What's notable about this mix is how it uses the stereo width. Only the lead synth (which has indeed quite a narrow frequency range with it's flute-like sound) and the bass parts are center, everything else is spread strongly to the sides. Not in the sense that instruments are panned hard left of right – that has been somewhat of a taboo since the 70's. Rather they are all “wide” stereo sounds to begin with. For instance, the clap sound appears to come almost from behind. That is probably achieved by using two completely uncorrelated signals for the L and R components (e.g. actually record both channels seperately, with in principle the same sound but no actual phase relation). Other possibilities to spread out a signal across the stereo canvas include:
- Boosting the S component (in an M/S basis representation) of an ordinary stereo signal, e.g of an X/Y recorded piano.
- Introducing an artificial phase delay on one of the channels – for instance, an actual time-domain delay (1~10 ms, no feedback or clean part), or an all-pass filter.
- Using lots of very short reverb. Perhaps ambience / gated reverb to avoid too much smearing.

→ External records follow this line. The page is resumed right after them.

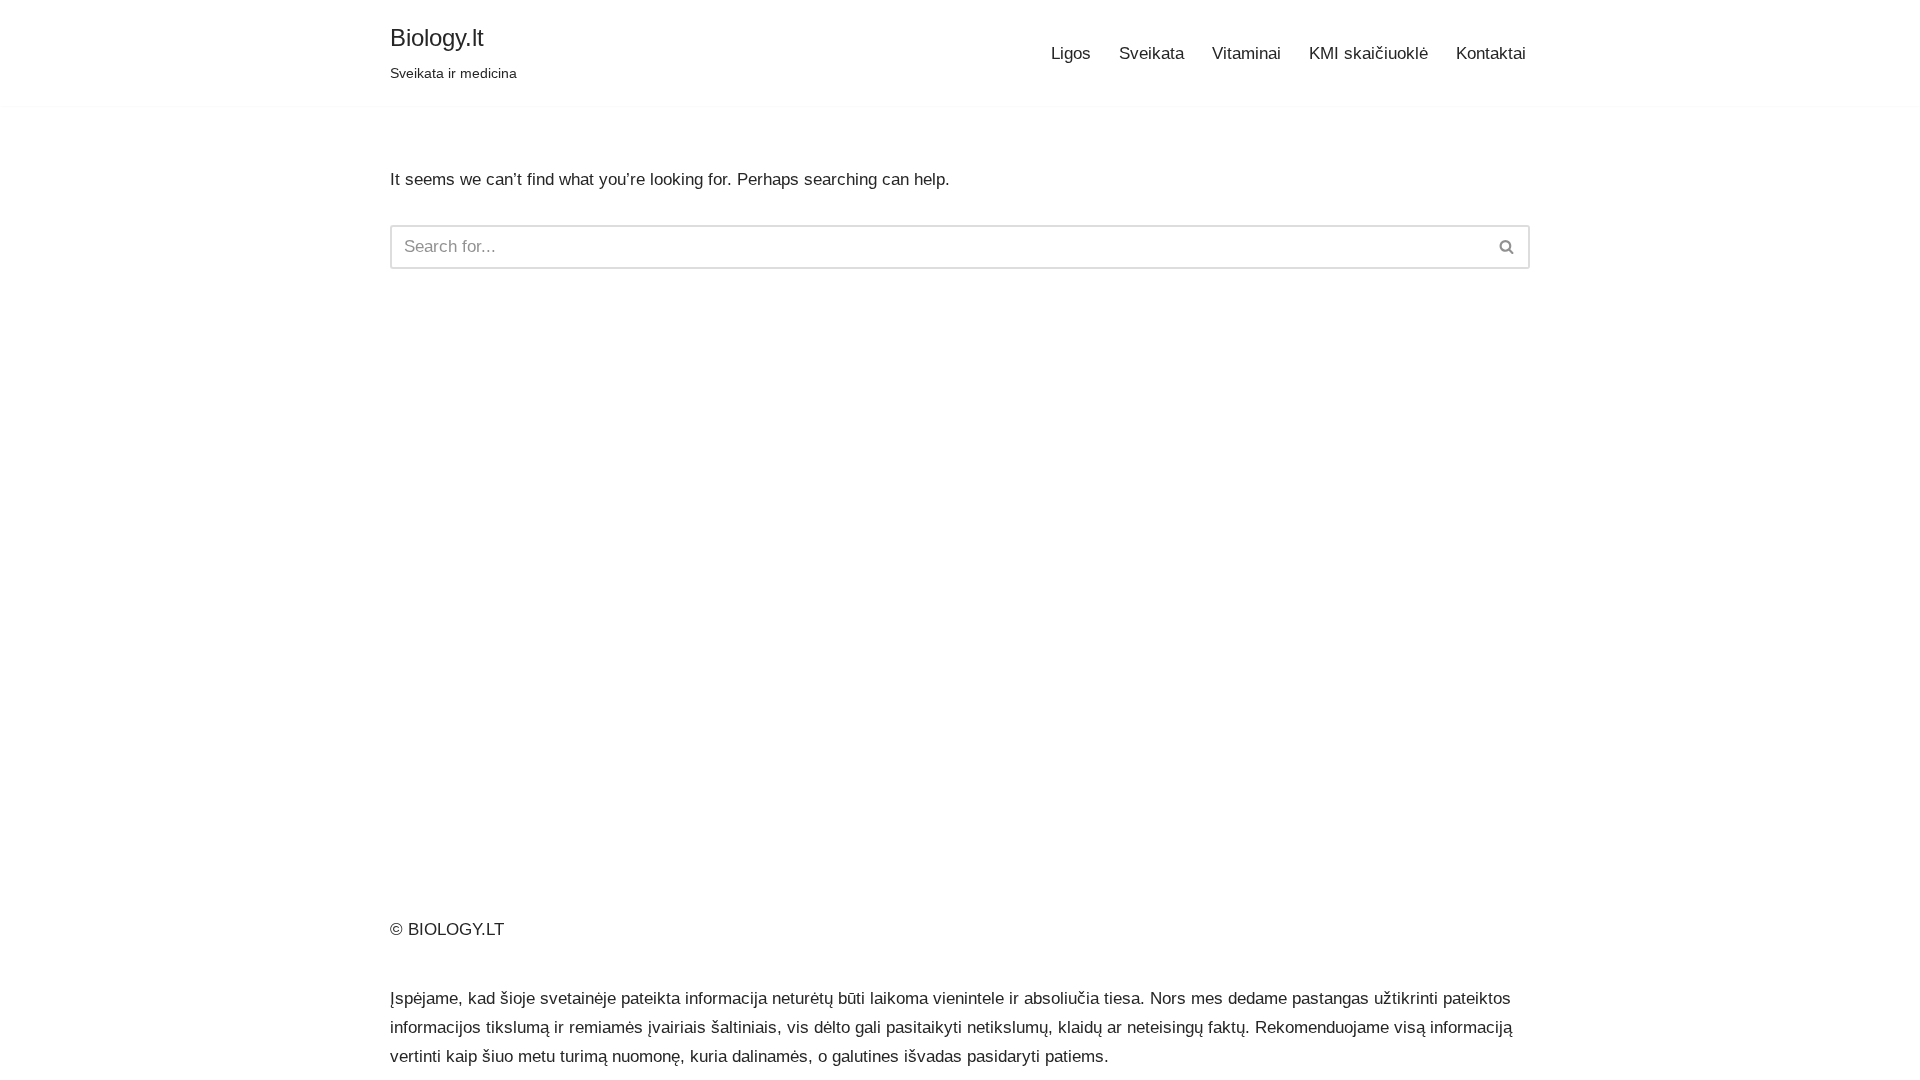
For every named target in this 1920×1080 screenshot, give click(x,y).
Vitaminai (1246, 53)
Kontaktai (1491, 53)
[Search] (1507, 247)
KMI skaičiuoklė (1368, 53)
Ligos (1071, 53)
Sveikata (1151, 53)
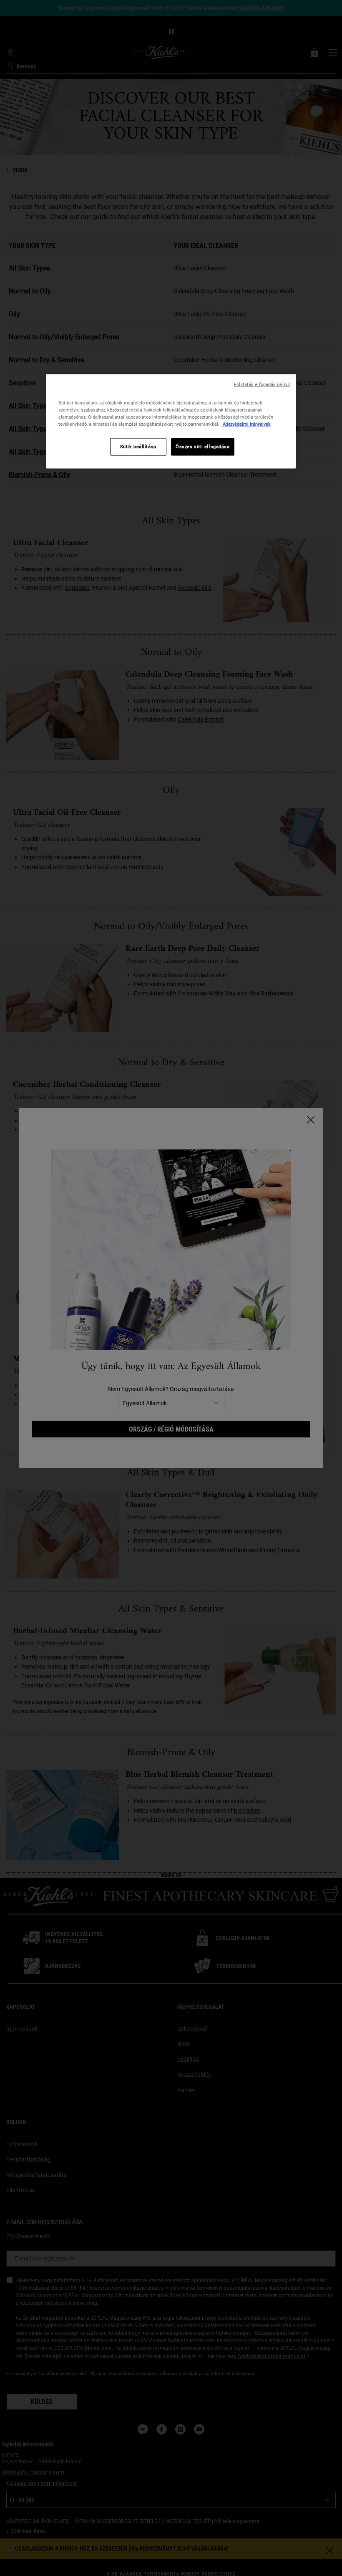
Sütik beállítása (138, 447)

Apart from that – well, EQ and compression do of course play a role, compression definitely a large one. But I think you have been taught a bit too much about “frequency separation” with EQ. It is a valuable thing to know about, and in particular it's good to develop a sense for which components of a signal aren't needed, when they interfere with other instruments, and how to rigorously prune away such components without disrupting the actual character. However, it's not in general true that you need to categorically keep apart which instrument “owns” which frequencies: some overlap is just natural, indeed essential for a proper harmony sensation. And in particular for everything percussive it's crucial that you allow for a wide frequency bandwidth, because only that actually makes sharp transients possible. (So much for Dirac delta function: the Fourier transform of that is just an infinite-lasting sine wave, quite the opposite of what's needed for a track like this!)